**The task**.
Turn the lines of this listing into a Markdown table with two columns, "No." and "Text." Put a row number in the first column and the line in the second, skipping blank lines and leaving out the pictures.

**Listing**.
- - - -
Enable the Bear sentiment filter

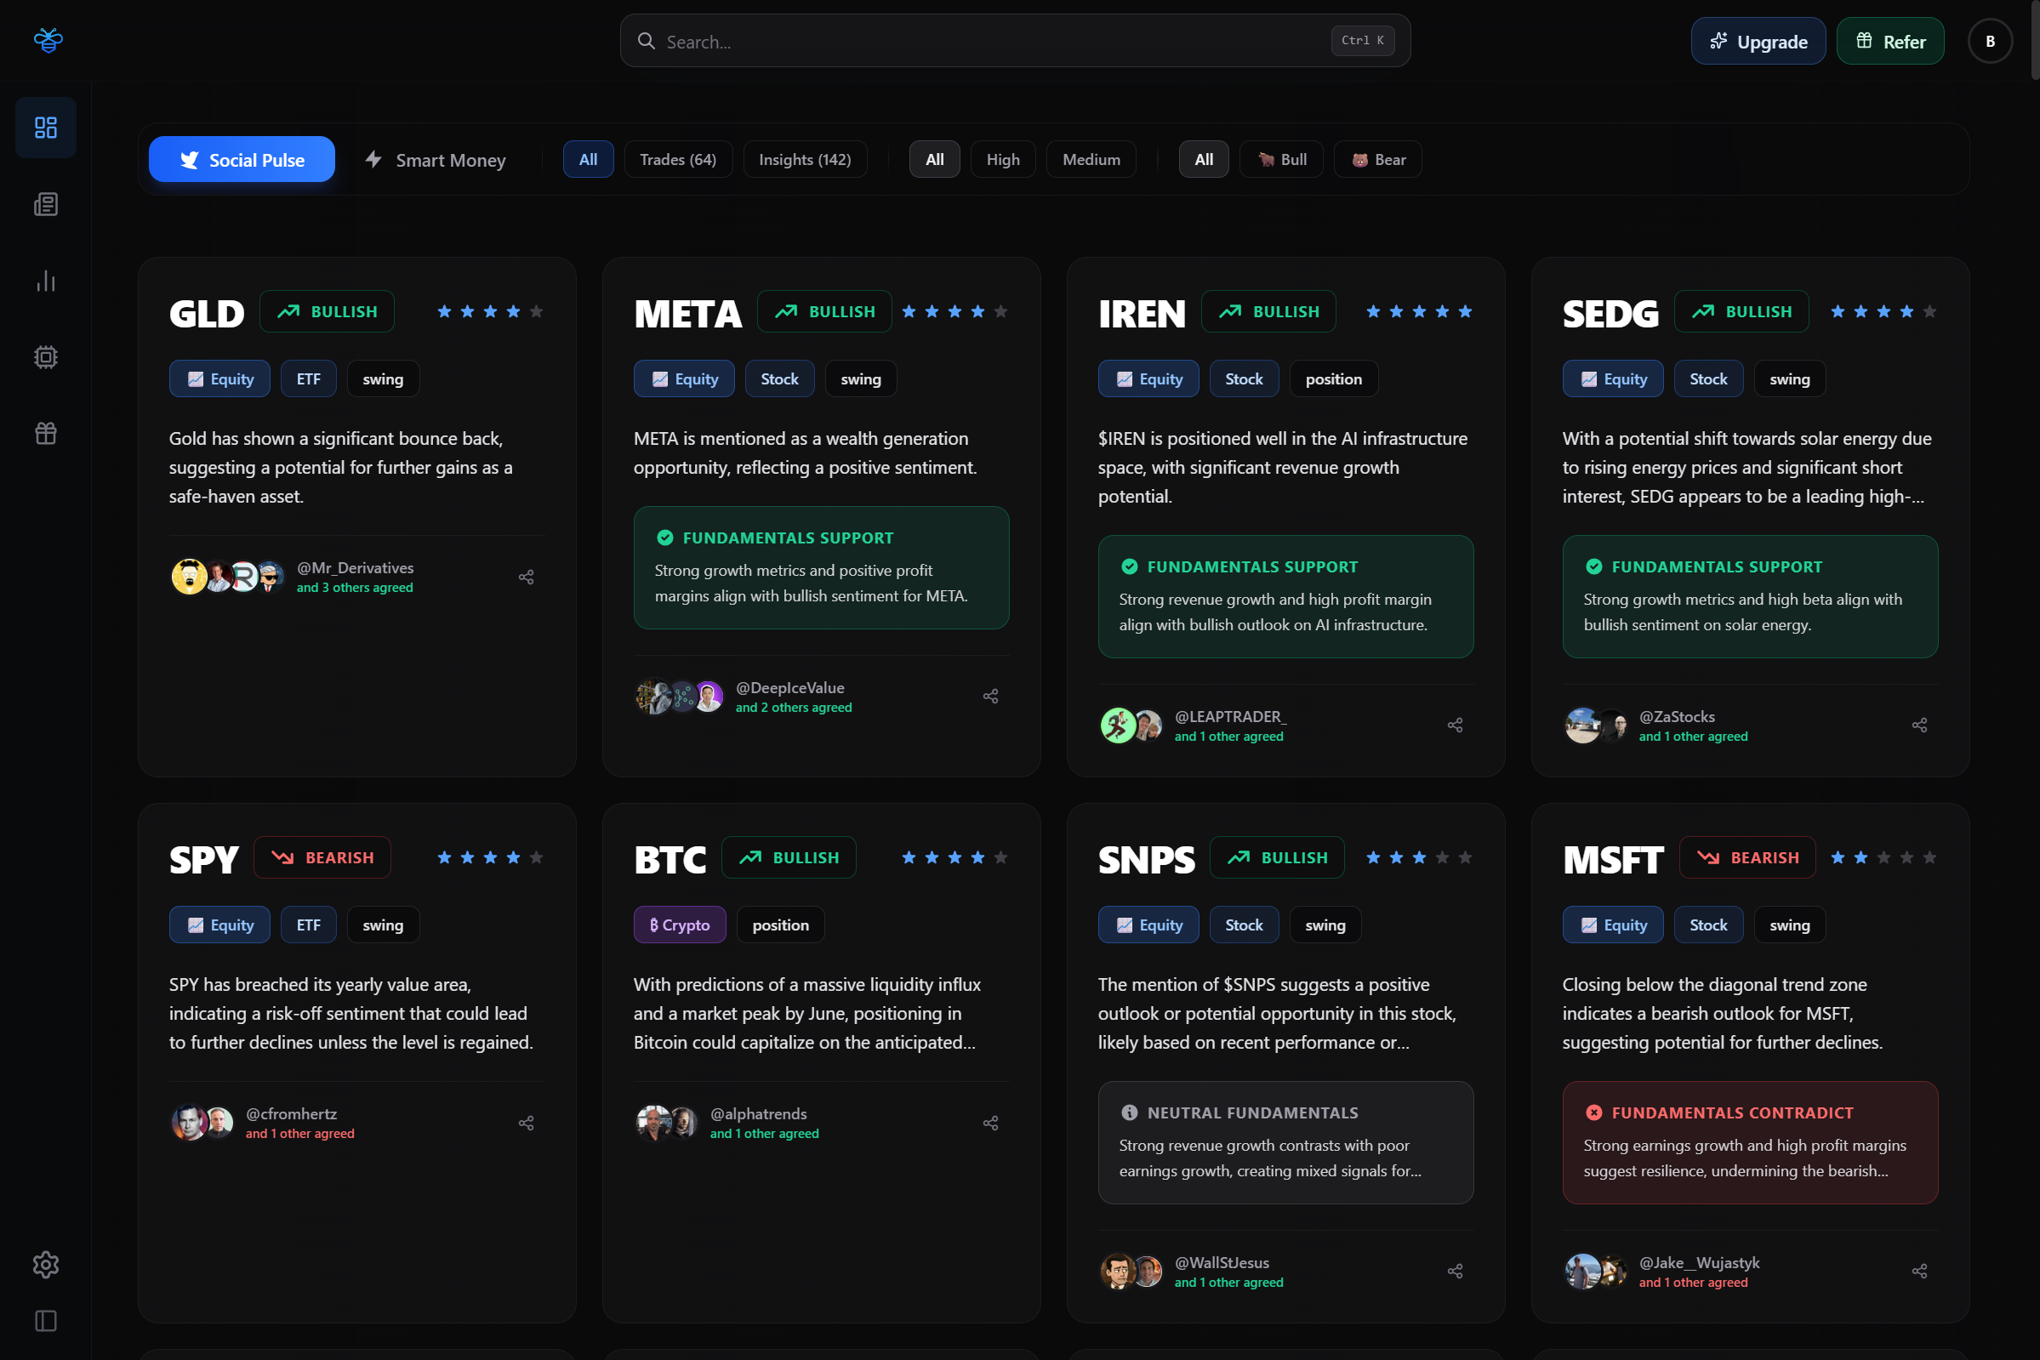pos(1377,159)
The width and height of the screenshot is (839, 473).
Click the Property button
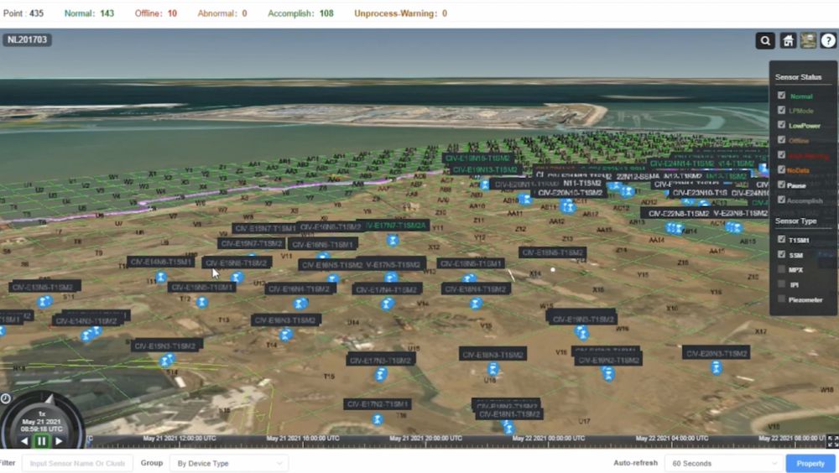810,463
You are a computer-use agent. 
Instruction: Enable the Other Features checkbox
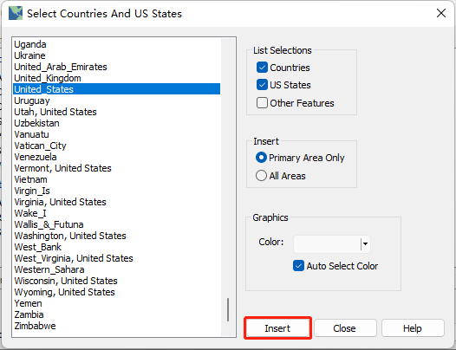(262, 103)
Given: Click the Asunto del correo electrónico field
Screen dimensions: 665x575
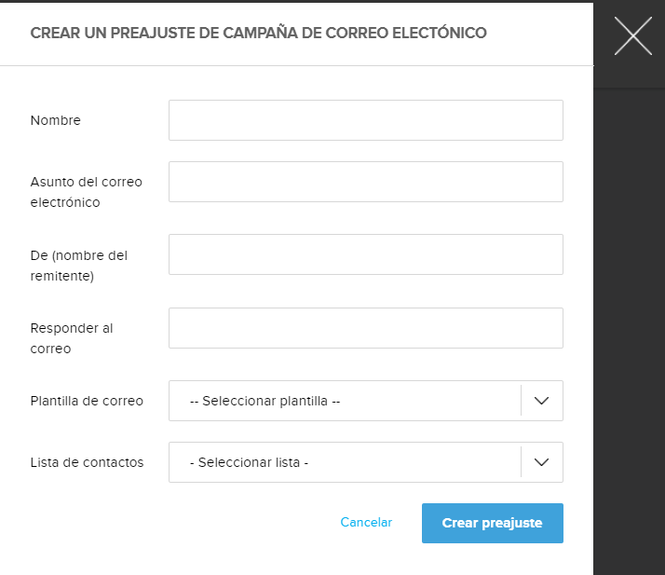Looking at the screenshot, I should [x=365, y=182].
- - - -
**The output**.
| No. | Text |
|---|---|
| 1 | Enable the Bear sentiment filter |
| 2 | pos(1377,159) |
| 3 | The width and height of the screenshot is (839, 473). |
| 4 | Click the Property button |
| 5 | 810,463 |
| 6 | You are a computer-use agent.  |
| 7 | Instruction: Enable the Other Features checkbox |
| 8 | (262, 103) |
| 9 | Given: Click the Asunto del correo electrónico field |
| 10 | Screen dimensions: 665x575 |
| 11 | Looking at the screenshot, I should [x=365, y=182]. |